Text
start

Country Music is a documentary miniseries created and directed by Ken Burns and written by Dayton Duncan that premiered on PBS on September 15, 2019. The eight-part series chronicles the history and prominence of country music in American culture.

Production 
Burns announced the miniseries in January 2014, with a projected airdate in 2018. Burns cited his ongoing work on other documentary projects as having affected progress on the series. Writer Dayton Duncan explained that the goal of the series was to demonstrate that country music "isn't and never was just one type of music. It was always this amalgam of American music and it sprang from a lot of very different roots and then, as it grew, it sprouted many different branches, but they're all connected." Burns filmed a total of 175 hours of interviews with 101 artists and other personalities for the series; some were recorded as early as 2012, and some of the interviewees (such as Little Jimmy Dickens, Roy Clark, Ralph Stanley, and Merle Haggard) died over the course of production.

Broadcast 
The miniseries premiered in the US on September 15, 2019, as a series of eight two-hour episodes. As a prelude to the premiere, Burns hosted a concert special filmed at the Ryman Auditorium, featuring Dierks Bentley, Rosanne Cash, Rodney Crowell, and Marty Stuart among others, which aired September 8, 2019.

end

What the exercise asks
Please carry on the text about the Country Music documentary series, continuing after its last sentence.

Supplied material
start

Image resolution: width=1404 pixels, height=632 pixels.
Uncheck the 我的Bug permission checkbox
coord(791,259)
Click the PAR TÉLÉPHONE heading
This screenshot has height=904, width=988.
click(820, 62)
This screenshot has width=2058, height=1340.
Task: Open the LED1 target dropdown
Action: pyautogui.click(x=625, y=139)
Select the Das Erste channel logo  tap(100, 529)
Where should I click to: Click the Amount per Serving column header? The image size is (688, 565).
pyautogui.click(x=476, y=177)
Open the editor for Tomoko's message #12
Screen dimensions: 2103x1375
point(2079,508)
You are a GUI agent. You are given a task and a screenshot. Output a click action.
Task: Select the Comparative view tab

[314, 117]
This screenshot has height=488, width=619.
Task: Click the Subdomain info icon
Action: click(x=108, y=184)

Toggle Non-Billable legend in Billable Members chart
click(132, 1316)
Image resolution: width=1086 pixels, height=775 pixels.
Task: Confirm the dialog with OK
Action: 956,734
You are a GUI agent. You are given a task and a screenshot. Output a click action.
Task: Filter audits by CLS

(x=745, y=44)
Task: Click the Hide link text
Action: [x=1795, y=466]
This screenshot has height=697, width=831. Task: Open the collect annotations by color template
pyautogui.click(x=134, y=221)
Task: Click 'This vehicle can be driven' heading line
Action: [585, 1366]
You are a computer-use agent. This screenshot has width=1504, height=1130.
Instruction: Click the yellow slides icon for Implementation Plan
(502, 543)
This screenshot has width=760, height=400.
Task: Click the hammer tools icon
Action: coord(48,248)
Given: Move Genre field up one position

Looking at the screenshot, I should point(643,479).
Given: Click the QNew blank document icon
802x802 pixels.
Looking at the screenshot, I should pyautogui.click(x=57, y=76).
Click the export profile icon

end

Exercise answer
A completely reedited version produced in conjunction with BBC Four, consisting of 9 50-minute episodes, began airing in the UK on November 22, 2019.

Music
The TV series presented country music from its earliest stars, such as the Carter Family, and Jimmie Rodgers, followed by influential singers of the likes of Hank Williams, through to notable acts of the second half of the 20th century such as Johnny Cash, Willie Nelson and Dolly Parton, finishing in the 1990s. A  five-CD soundtrack album of selected highlights of songs featured in the show, Country Music: A Film By Ken Burns, was released. The five-CD box-set was released on August 30, 2019 before the show aired, followed by two-CD, two-LP and digital versions released on September 13. It reached No. 1 on Billboard's Soundtrack Album Sales chart. It has sold 39,100 copies in the United States as of March 2020.

In support of the release of the miniseries, Bank of America produced a video of the song "Wagon Wheel", featuring a collection of musicians from across the United States, with the tag line "Nothing connects the country like country."

Release

Home media
The film was released through PBS in the United States on Blu-ray disc and DVD on September 17, 2019.
The series debuted at No. 6 on the Music Video Sales chart the week of September 28, 2019 climbing to No. 1 the following week, staying at the top position for eleven consecutive weeks. 

The 8-disc DVD/Blu-ray release of the documentary series also includes interviews from a large number of outtakes made by Burns during the production of the film. The biographical outtakes by various artists are featured on the special features of each of the three disc in the DVD release of the miniseries.

Soundtrack

Episodes

Reception 
Country Music has received generally positive reviews from television critics. Review aggregator site Rotten Tomatoes gave the series an 84% fresh rating, based on 22 reviews. The aggregator consensus states the series "an expansive—if not always deep—history of the genre as seen through Ken Burns' expert eye, Country Music works as both a crash course for new listeners and a refresher for old-timers."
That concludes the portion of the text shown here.